With Americans from Florida to New England still cleaning up after Hurricanes Idalia and Lee and the latter area now bracing for a nasty weekend blast from now-Post-Tropical Cyclone Philippe churning northward from the Atlantic basin, this year’s hurricane season has already proven alarmingly treacherous. Citizens of coastal communities around the nation understandably are apprehensive about the season’s remaining two months, especially as concerns around climate change continue to grow.

Hurricane Idalia brought wind speeds of 125 mph and dumped 10 inches of rain across several cities in Florida, causing injuries and extensive structural damage. Meanwhile, Hurricane Lee killed two and knocked out power to more than 300,000, including customers several hundred miles from its center.

Because storms like these can progress quickly, Texas A&M University meteorologist Dr. Courtney Schumacher says being aware and educated during hurricane season is vital to staying safe, particularly in a season that has already been more active than usual.

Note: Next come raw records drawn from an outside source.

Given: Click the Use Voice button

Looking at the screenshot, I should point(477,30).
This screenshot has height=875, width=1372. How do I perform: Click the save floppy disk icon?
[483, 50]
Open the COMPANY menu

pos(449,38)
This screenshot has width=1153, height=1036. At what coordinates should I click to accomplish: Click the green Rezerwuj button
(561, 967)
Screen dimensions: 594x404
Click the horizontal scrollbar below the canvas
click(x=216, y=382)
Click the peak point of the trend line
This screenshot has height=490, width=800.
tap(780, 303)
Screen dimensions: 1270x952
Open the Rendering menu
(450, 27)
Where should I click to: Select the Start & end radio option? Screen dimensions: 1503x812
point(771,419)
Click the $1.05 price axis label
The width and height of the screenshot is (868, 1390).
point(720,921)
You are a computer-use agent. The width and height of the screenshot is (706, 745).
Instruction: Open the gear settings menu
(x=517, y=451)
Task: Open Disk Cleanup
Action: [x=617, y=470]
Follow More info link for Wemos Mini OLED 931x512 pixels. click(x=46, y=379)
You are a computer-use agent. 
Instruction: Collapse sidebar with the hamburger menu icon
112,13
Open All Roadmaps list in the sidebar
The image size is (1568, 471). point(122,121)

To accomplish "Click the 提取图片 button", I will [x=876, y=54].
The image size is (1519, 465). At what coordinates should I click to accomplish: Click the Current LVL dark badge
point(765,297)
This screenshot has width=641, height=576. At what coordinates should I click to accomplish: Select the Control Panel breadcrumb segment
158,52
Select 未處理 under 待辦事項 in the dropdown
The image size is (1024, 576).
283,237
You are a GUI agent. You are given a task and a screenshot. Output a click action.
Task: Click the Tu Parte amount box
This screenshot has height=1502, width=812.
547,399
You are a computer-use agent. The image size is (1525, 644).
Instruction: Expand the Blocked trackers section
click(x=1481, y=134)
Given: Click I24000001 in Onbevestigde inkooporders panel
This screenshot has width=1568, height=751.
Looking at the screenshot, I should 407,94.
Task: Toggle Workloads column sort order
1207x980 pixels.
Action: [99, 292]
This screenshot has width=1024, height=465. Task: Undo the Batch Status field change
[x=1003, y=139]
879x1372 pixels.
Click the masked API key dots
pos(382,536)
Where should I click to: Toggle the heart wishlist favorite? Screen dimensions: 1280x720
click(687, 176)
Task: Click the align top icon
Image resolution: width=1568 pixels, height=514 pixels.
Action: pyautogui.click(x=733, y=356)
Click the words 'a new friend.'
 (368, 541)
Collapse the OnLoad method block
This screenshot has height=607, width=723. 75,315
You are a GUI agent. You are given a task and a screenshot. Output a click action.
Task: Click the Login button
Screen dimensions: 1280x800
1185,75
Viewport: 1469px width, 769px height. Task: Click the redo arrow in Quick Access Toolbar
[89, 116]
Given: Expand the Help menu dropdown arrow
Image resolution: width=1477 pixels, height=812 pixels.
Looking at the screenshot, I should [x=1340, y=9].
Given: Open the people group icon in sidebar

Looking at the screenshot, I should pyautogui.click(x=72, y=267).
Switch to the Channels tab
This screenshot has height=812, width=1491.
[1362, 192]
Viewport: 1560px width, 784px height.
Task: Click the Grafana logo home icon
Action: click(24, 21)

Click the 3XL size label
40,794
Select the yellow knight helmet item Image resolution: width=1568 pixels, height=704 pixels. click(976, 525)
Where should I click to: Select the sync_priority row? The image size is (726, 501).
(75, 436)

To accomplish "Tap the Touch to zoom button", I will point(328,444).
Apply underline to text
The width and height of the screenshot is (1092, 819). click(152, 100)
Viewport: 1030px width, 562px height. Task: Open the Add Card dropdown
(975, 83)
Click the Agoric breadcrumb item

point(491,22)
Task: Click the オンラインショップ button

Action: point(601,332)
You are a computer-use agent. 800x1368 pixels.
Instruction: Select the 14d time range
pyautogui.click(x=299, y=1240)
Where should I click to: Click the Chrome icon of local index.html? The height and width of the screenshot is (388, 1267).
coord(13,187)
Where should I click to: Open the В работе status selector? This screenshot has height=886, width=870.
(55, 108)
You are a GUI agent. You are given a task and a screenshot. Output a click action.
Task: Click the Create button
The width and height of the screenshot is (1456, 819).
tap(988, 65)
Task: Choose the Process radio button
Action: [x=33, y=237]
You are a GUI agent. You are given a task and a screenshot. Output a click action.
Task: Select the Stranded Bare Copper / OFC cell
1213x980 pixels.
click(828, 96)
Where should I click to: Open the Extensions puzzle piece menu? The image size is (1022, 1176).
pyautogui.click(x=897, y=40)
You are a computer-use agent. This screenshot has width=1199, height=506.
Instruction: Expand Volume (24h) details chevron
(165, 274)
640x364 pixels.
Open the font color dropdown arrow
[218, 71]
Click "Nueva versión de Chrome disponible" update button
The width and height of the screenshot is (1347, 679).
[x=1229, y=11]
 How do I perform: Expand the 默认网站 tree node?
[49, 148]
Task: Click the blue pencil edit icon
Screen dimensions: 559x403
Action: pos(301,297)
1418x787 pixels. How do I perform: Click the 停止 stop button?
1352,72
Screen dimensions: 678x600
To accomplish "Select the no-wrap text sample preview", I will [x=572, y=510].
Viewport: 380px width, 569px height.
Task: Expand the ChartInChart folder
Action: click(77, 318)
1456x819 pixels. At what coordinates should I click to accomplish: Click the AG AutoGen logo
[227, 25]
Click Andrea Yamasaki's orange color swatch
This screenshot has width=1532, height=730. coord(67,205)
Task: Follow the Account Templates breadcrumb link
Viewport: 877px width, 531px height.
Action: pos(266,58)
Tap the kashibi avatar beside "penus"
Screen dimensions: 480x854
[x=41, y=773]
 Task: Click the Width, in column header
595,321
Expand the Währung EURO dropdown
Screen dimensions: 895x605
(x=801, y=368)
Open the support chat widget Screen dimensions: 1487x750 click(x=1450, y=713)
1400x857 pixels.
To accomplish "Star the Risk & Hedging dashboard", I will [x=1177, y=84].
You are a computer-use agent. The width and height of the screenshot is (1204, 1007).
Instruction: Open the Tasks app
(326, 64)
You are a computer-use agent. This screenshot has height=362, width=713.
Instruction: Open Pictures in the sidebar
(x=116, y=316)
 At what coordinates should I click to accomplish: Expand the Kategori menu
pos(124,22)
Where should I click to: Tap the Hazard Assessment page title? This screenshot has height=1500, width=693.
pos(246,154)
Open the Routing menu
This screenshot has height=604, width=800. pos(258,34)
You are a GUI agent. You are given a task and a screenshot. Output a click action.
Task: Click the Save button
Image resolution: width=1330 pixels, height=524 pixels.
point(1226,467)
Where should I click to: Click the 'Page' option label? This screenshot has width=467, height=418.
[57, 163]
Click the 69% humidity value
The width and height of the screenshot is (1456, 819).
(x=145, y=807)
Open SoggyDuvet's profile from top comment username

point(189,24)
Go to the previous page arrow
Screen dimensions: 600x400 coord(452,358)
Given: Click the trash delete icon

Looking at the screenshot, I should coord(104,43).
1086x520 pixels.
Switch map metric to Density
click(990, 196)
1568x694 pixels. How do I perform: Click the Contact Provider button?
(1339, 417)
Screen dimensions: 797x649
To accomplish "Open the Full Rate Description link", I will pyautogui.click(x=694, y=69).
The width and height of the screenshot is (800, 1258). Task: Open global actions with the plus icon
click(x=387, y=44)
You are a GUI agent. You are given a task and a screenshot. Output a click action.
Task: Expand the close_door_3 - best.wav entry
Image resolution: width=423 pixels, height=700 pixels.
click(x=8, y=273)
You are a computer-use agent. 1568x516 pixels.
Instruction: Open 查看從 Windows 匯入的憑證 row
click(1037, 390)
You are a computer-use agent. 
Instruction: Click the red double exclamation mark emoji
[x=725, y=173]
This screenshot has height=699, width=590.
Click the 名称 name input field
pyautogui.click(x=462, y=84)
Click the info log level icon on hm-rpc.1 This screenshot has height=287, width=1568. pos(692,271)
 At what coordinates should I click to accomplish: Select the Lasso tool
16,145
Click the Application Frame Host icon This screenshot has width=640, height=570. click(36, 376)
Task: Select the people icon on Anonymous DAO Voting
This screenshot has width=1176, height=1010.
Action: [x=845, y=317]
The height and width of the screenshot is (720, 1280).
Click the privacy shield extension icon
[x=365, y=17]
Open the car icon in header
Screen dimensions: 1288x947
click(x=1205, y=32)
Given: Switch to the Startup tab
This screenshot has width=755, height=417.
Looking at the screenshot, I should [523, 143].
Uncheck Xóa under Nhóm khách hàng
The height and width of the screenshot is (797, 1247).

“It’s already been a busy season in the Atlantic,” said Schumacher, holder of the E.D. Brockett Professorship in Geosciences within the Department of Atmospheric Sciences. “We’ve had 18 named storms and still have two months left in the Atlantic hurricane season. That’s more storms than the normal amount that we would expect for the whole five months.”

A big reason for this hyperactive season is the unusually high temperatures that were reached this past summer — a phenomenon caused by climate change, according to experts.

Texas just recorded its second hottest summer, and the temperature of oceans surrounding the state have also increased — a key ingredient in the recipe to forming a strong hurricane, along with humidity, rotation and weak winds. 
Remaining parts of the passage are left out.